Ruskin was trying to escape celebrity

that had created around him.

It became something almost of a burden.

And he needed, particularly for his own personal sanity,

to retreat to the countryside, somewhere quiet,

where he could continue to work, and also

where he could reconnect with nature

because at the heart of his writing, getting back to nature

was also a really important part of it, understanding,

if you like, where we come from.

(light orchestral music)

Visitors who could actually come

and stay in Brantwood itself

were very few and far between.

It's interesting that Lilias did stay.

She was here, with Ruskin, in the place

that was most precious to him.

So it must have been incredibly exciting for this

20-something-year-old girl to come to a house like this,

surrounded by people who are painting and writing.

When Lilias would come to Brantwood,

she stayed in what's known as the Turret Room these days.

It's a small bedroom on the corner of the building.

She'd have woken up into this wonderland, really,

of looking out upon the lake and the mountains here.

And that must have been an inspiring view

to start anybody's day.

This was definitely a relationship that was

the mentor to the student, but there's also the sense that

there was a bond that was deeper than art.

(light piano music)

The most tantalizing, and yet frustrating,

aspect of my search, bar none, were the missing letters

that Ruskin wrote to Lilias.

That begins a search that has been going on for two decades.

When I began to pursue Ruskin scholars to see

if I could find anything out about Ruskin and Lilias,

they were welcoming anything I could tell them.

Lilias was a missing piece in Ruskin research.

I can't even tell you the effort and amount of time

that I spent, and the leads that were followed,

and they all came to a dead end.

(light orchestral music)

There were so many other people who had searched for me.

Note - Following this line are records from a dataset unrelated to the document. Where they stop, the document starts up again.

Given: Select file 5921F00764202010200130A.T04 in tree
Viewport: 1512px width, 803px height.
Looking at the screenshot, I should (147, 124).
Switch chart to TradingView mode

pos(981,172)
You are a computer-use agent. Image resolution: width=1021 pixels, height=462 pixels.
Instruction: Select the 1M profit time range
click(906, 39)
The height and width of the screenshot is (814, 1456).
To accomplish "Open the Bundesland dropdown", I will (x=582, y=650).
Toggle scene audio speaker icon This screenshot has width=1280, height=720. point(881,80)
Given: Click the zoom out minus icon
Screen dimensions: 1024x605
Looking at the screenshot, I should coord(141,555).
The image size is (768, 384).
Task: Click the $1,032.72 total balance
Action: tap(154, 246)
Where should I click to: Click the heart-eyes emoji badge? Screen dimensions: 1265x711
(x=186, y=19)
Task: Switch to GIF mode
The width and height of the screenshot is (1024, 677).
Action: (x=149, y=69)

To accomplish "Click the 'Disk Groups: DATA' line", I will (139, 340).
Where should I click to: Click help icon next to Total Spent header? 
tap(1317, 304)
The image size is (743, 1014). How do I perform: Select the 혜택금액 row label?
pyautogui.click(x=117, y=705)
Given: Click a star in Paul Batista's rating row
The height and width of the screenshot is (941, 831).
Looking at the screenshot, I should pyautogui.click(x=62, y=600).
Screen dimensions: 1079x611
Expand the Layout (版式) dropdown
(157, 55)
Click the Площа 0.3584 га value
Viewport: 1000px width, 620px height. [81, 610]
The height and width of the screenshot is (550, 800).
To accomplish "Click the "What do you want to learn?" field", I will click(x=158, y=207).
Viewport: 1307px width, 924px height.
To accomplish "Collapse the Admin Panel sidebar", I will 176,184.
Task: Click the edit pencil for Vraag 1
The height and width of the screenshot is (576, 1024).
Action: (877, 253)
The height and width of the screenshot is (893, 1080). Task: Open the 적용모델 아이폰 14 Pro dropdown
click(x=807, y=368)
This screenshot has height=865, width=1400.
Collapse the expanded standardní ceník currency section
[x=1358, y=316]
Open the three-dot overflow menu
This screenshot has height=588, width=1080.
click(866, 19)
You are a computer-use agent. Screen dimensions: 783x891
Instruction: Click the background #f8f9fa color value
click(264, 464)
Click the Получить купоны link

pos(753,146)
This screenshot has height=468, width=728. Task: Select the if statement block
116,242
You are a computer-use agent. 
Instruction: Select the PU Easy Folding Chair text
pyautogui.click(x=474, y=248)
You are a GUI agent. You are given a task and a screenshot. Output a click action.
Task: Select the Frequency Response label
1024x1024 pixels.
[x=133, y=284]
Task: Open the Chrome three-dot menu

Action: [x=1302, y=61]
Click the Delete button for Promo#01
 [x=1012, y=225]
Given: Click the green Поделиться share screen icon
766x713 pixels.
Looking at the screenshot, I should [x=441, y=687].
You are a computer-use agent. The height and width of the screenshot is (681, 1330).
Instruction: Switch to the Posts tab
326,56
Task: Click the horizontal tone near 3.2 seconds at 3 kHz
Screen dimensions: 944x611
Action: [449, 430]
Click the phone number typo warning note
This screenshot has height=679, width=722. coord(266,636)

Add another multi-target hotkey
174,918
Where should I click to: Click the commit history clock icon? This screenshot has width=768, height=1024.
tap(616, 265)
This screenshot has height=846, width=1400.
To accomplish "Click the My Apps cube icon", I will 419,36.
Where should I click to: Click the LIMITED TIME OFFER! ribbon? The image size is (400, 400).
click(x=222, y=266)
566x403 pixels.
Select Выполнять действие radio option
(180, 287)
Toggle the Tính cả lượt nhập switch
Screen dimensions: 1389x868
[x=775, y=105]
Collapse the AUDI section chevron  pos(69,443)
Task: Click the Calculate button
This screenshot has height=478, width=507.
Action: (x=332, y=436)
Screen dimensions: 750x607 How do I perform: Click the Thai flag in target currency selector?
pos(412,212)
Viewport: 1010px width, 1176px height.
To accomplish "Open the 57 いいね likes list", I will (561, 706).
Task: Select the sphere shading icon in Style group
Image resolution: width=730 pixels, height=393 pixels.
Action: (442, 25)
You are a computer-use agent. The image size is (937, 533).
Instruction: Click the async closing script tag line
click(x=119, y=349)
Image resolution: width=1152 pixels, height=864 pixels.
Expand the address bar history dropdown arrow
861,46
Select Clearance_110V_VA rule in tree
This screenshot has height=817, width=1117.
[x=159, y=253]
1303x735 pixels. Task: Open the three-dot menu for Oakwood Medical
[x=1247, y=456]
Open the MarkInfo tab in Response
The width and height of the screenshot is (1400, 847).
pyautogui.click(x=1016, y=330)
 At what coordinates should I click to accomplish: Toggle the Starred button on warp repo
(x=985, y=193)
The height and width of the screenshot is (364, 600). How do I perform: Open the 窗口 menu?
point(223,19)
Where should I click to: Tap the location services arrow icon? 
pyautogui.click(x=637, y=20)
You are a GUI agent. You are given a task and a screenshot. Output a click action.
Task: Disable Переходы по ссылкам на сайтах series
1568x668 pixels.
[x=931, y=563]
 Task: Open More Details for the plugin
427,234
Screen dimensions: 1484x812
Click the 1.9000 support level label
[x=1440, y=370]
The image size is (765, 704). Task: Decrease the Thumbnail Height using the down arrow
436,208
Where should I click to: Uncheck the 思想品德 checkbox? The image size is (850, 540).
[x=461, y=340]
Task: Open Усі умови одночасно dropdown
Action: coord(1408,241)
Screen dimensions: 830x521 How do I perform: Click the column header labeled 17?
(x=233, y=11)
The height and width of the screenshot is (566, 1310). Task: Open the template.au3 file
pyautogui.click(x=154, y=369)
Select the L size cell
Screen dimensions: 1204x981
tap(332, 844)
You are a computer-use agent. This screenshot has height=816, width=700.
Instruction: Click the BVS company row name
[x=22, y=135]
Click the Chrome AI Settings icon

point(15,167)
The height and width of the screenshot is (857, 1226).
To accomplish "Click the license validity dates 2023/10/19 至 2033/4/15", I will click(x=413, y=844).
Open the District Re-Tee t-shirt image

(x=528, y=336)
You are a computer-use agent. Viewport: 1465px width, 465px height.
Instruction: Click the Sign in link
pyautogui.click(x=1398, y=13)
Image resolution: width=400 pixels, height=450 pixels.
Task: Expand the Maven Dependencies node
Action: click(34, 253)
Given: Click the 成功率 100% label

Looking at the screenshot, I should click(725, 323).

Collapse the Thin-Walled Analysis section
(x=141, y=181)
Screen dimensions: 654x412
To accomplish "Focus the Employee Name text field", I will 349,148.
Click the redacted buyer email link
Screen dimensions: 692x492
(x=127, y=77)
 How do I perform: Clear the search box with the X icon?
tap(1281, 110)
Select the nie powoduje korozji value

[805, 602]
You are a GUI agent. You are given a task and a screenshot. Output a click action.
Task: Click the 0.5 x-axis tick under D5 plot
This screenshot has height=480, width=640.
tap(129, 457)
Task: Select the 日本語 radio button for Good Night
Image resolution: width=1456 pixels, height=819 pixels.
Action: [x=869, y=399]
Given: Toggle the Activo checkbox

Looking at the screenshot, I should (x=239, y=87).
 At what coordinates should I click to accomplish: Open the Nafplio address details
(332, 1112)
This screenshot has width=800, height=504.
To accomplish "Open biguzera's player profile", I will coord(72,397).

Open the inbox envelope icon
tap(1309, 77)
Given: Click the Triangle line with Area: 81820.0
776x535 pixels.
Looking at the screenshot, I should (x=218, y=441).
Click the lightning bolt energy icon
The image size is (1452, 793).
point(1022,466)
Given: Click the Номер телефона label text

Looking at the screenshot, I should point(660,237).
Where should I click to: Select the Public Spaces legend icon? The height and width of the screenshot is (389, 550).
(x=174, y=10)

The friends that helped me try to track down these letters

were critical.

I was thinking about Miriam's obsession

earlier with Lilias Trotter, and I had this image

suddenly of a terrier that just

goes down that rabbit hole, determined to get the prey.

If Miriam had not spent 30 years researching Lilias Trotter,

she would have been forgotten,

I think lost to the sands of time.

Miriam had shared with us that she had taken the project

as far as she could take it,

but there were things that she wished

would happen, that it could go further.

I did share.

I had one unfulfilled dream, and that was

to find those letters that Ruskin wrote.

She knew they existed.

It was an obsession, looking for these things,

and it takes obsession to doggedly look

and look and look.

I check my email, and up comes Sally's email saying

the letters have been found.

(light orchestral music)

So now, that network of detectives

have come together in this wonderful point.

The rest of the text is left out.